Carabiners have lots of stuff stamped on them. Typically it has UIAA, CE and EN standard markings stamped on it. This gives the basis of its use.

The UIAA, the Union Internationale des Associations d'Alpinisme, is a standards organisation that regulates climbing equipment. They do not have their own set of standards but in effect follow the EN standards. To ensure your safety, all carabiners you use should be stamped 'UIAA'.

CE standards closely follow EN standards and a more relevant to equipment used for occupational purposes and as such not covered by this guide. 

The EN standard for carabiners is EN12755. All carabiners sold in the EU must be stamped with an EN12755 to be suitable for use.

The EN12755 standard is broken down into 6 sub-types i.e. B, X, D, H, K and Q.
 
So, to recap, look for a UIAA and EN12755 standard marks as a basic starting point.

Now, an explanation the sub-types of the EN12755 standard.

K (Klettersteig) - for use when participating in Via Ferrata. Carabiners attached to a Via Ferrata lanyard must carry this sub-type mark. They must have auto-locking gates.

X (Oval shaped) - various designs of oval shaped carabiners with a strength rating for all axis.
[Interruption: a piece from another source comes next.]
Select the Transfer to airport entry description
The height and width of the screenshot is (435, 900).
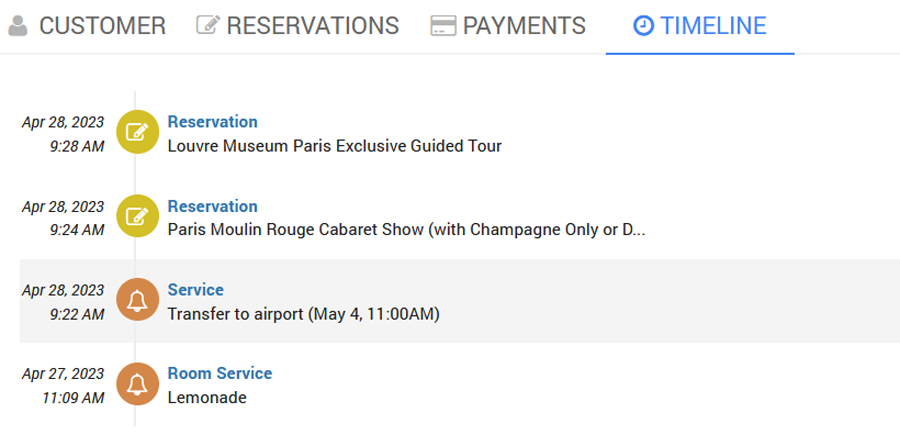coord(304,314)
D (Directional) - various designs of sprung gate not rated with a gate open strength. The type usually used in quickdraws where all the weight should be taken on the major axis.

H (HMS) - short for Halbmastwurfsicherung a big German word for Munter (Italian) Hitch, a type of belay knot. Carabiners of this type will be suitable for use with a knot of this type i.e. pear shaped.

Q (Quicklinks) - Mallions, manual screw gate, strong and basic links. A whole other topic really.

B (Basic) - Do not be confused by the term. These are the strongest of carabiners under the EN12755 standard. Use is based on design.

If your looking for an HMS carabiner for instance get either an H type or a B type that is pear shaped with a sprung manual locking gate. Some confusion can be found here because in climbing parlance an HMS carabiner will be any carabiner that can be used with a Munter hitch regardless of whether it’s an H type or a B type of the correct design.

Best piece of advice is this. Don’t buy a carabiner that does not have the UIAA and EN12755 marks.